Recently, the convention of using BSA for dose calculation has been questioned. Some authors point out that drug pharmacokinetics (PK) appear largely unexplained by variability in body surface area. Since individuals have a variable ability to metabolize and eliminate drugs, the same dose of drug will have a different effect among individuals. BSA fails to take into account this interpatient variation in PK for most cytotoxic drugs. Therefore, there is an argument in favor of re-evaluating the routine use of BSA for dose calculation.
Some authors have argued that more efforts should be emphasized on the factors that make a more significant contribution to variability in pharmacokinetics, since these are likely to have greater influence on the variation in clinical effect.
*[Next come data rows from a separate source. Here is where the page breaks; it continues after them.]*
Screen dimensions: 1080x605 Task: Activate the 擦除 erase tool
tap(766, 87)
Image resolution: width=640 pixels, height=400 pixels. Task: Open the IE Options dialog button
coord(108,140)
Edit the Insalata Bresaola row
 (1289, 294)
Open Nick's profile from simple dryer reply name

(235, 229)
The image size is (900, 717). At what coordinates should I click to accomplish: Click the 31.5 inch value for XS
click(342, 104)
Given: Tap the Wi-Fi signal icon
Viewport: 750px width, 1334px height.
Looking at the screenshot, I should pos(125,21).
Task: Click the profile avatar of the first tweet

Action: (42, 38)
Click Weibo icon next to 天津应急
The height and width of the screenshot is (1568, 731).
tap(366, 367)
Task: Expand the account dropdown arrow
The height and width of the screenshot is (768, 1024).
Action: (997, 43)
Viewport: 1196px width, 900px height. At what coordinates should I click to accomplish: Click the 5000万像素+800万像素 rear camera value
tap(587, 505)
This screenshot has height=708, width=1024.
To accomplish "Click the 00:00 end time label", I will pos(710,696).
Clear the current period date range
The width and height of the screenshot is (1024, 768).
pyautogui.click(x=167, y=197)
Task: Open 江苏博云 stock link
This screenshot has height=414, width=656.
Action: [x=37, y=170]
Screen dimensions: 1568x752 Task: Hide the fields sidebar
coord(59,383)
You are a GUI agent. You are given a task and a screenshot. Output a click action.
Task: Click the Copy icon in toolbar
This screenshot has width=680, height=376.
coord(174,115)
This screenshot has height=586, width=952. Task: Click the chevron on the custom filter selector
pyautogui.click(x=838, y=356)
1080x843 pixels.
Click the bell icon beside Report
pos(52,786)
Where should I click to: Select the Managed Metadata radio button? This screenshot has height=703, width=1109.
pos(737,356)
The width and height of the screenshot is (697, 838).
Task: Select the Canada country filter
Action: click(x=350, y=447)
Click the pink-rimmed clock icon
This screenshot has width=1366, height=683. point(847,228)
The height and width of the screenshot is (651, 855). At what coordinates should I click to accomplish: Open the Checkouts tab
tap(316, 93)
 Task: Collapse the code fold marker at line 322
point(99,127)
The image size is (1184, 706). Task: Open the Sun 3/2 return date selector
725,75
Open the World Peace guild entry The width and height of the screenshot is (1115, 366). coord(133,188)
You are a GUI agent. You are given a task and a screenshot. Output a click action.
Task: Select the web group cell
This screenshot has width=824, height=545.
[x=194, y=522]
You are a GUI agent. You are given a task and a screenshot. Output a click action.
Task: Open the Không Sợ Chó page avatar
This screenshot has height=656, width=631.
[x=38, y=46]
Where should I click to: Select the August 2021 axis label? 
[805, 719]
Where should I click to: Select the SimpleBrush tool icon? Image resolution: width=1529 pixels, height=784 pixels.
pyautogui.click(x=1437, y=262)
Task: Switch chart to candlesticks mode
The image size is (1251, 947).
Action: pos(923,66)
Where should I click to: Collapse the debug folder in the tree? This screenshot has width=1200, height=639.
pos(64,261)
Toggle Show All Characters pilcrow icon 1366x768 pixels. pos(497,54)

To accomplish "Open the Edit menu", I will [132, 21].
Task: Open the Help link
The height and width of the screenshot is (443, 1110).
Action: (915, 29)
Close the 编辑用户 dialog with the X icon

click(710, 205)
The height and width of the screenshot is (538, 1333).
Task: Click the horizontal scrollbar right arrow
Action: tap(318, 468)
These factors include variation in drug absorption, drug metabolism and variability between patients in body composition. Reilly and Workman12 noted that although it is common practice to give a fixed dose based on BSA, and to reduce the dose when unacceptable toxicity is seen, doses will not commonly be adjusted upwards in the absence of toxicity. Therefore, under-treatment will generally remain uncorrected.
Grochow et al13 examined pharmacokinetic data from 306 adults receiving 9 cytotoxic drugs and found no correlation between BSA and pharmacokinetic parameters. Thus, the authors suggested that basing drug dose on body surface area is not very useful, except for drugs in which exposure depends on renal clearance or cardiac output. Many studies that have been conducted showed that PK parameters are a more reliable predictor of toxicity than dose according to BSA.
Other methods of dose determination are being reviewed. Two such methods include therapeutic drug monitoring (TDM) and PMT dosing, which consists of determining a Prime dose, Modifying the prime dose before it is administered, and then adjusting the next dose based on the presence or absence of Toxicity. Slevin et al14 used therapeutic drug monitoring of etoposide to treat patients with small-cell lung cancer, and showed that TDM allowed early dose modification to ensure a predictable plasma concentration of etoposide. However, TDM is in the early stages of development and there are many barriers that limit its use. Gurney noted that one of the main barriers to the acceptance of TDM into routine clinical practice is financial cost and inconvenience. There is a substantial cost for obtaining blood samples, laboratory costs, and cost in terms of labor and time involved in analyzing the results. In addition, the question of whether drug monitoring is required with every treatment cycle or just with the initial cycle remains unanswered. At this point, the universal use of TDM for chemotherapy administration is unlikely to be practical. However, TDM may be suitable for patients with abnormal drug handling abilities.